▶ SOURCE
- 三命
- Screenplay by: Ho Ching Yi, Wong Po Yin, Ho Chung Kan, Milkyway Image
- Directed by: Vicky Wong, Jonathan Li, Jeff Cheung
- Starring: Ernesto de Sousa, Power Chan, Ashley Lam, Skye Chan, Chrissie Chau
- Country of origin: Hong Kong
- Original language: Cantonese
- No. of episodes: 12

Production
- Production location: Hong Kong
- Running time: Episode1: 120 minutes Episode 2 to 12: 60 minutes

Original release
- Network: ViuTV
- Release: 31 March – 13 April 2025

= What If (Hong Kong TV series) =

What If (Chinese: 三命; Jyutping: saam1 ming6) is a 2025 Hong Kong television drama produced by Milkyway Image and MakerVille. The series aired on ViuTV from March 31 to April 13, 2025, and spans 12 episodes. Directed by Vicky Wong, Jonathan Li, and Jeff Cheung, the drama explores themes of fate, choice, and the ripple effects of seemingly minor decisions across six decades of Hong Kong history.

[Element and text location data]

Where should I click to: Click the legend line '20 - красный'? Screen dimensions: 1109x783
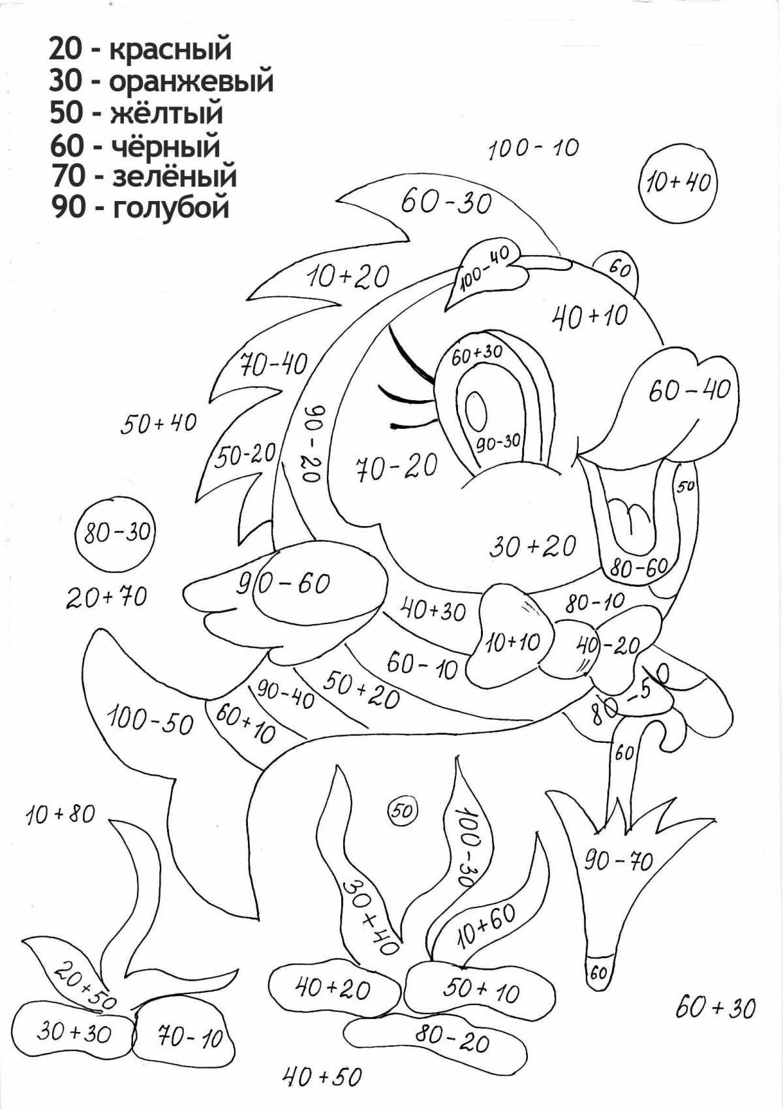coord(140,49)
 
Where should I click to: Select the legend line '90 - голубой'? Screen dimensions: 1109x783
coord(140,207)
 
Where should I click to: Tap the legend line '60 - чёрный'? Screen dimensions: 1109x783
coord(135,146)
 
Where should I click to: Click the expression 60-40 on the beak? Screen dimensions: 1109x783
coord(689,390)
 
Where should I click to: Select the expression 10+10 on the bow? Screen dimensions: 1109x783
coord(513,643)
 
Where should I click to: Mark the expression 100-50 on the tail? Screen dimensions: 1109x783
coord(150,721)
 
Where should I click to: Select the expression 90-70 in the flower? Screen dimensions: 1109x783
coord(618,862)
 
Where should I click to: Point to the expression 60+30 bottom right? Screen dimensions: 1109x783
coord(715,1025)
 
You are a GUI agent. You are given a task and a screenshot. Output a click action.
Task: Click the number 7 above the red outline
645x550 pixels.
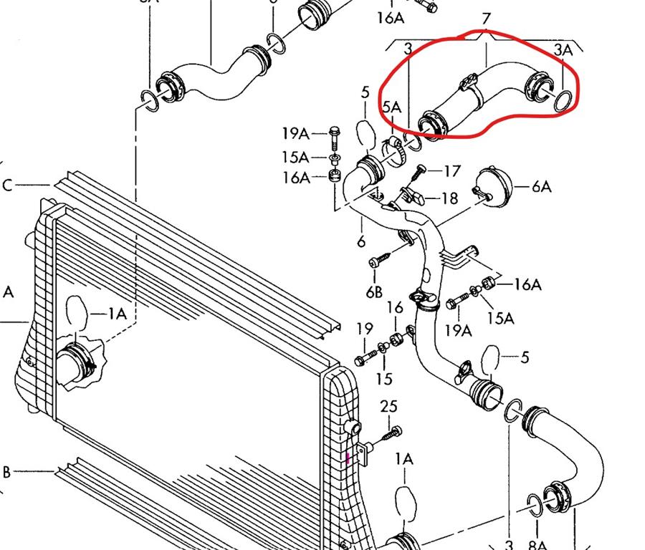(487, 18)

▶ TASK DIRECTIONS
Carry on the article about the Hong Kong drama What If from its last sentence. The records have no connection to the Hong Kong drama article.

▶ RESPONSE
The series is also available on Viu in selected regions, such as Singapore, Malaysia and Thailand.

== Synopsis ==
The story follows Lok Chak Shun, a premature baby born in 1960s Hong Kong, whose life diverges into three distinct paths after a pivotal moment in his youth. As a comic enthusiast, Shun creates and circulates his own comics in school, only to discover that someone has secretly altered their content. Alongside his classmate Kan, he sets a trap to expose the culprit, who turns out to be a charismatic girl about to leave school.

On the day Shun plans to apologize, he encounters a broken kite—an event that triggers a temporal ripple, leading him to three alternate life trajectories:

1. Comic Artist Path: Shun becomes a successful comic artist, marries his muse Carol Lam, and experiences personal and professional highs and lows, including the loss of his wife in a car accident and a return to art after retirement.
2. Civil Servant Path: Shun abandons his artistic dreams to pursue a stable career in public service, navigating bureaucratic challenges, family dynamics, and ethical dilemmas.
3. Triad Path: Shun is drawn into the criminal underworld, rising through the ranks of a triad organization, facing betrayal, violence, and eventual downfall.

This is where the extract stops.